▸ EXERCISE INPUT

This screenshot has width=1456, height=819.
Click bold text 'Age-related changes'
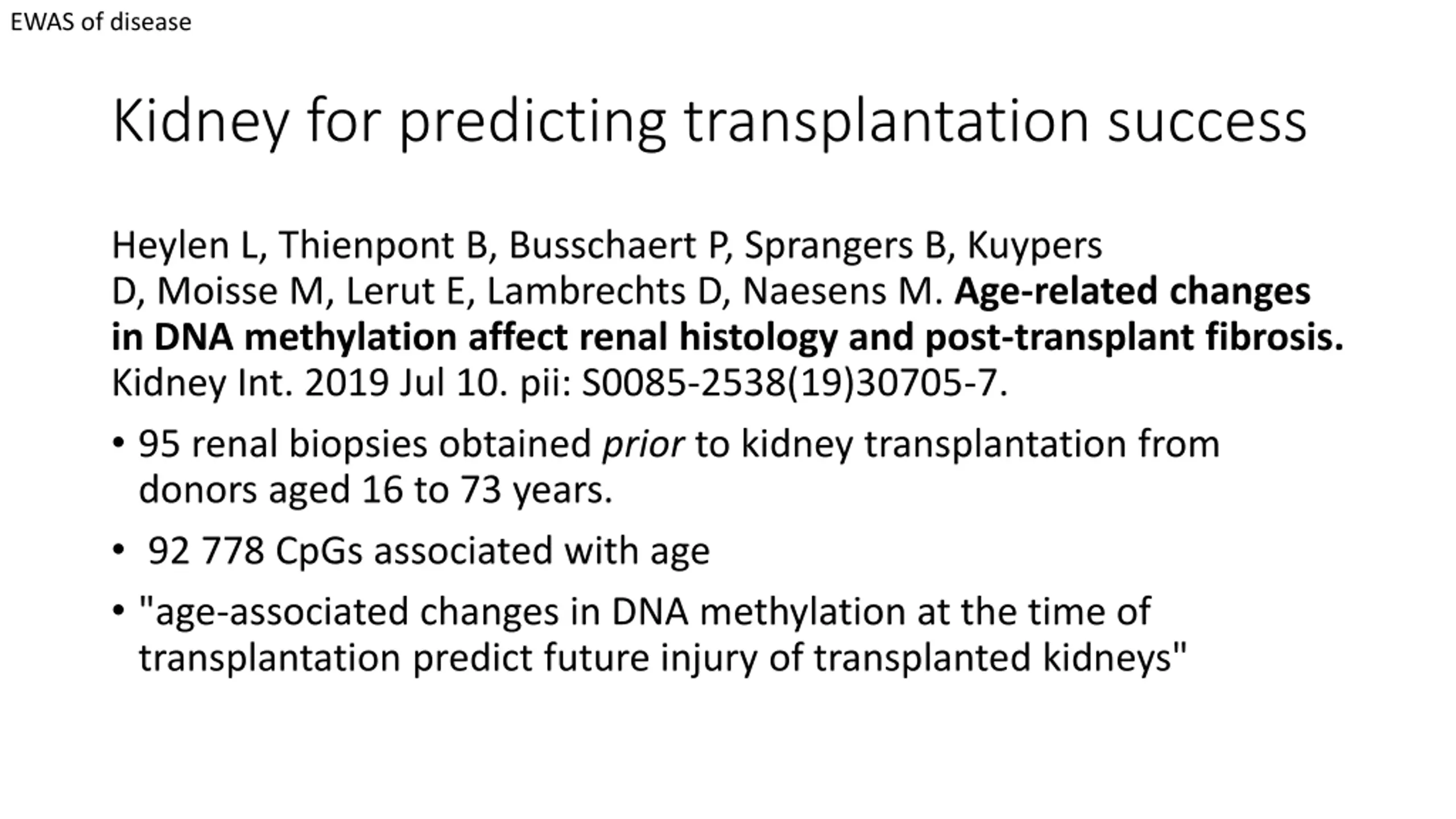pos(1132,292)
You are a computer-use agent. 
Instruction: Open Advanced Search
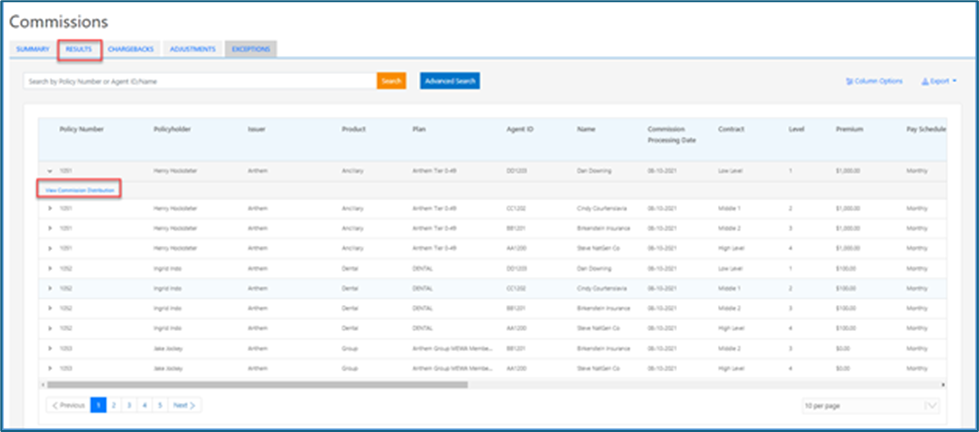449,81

▸ EXERCISE INSTRUCTIONS
Leave the images aside and transcribe all entries exactly.

▸ SOLUTION TO THE EXERCISE
This screenshot has width=1456, height=819.
Click bold text 'Age-related changes'
pos(1132,292)
You are a computer-use agent. 
Instruction: Open Advanced Search
449,81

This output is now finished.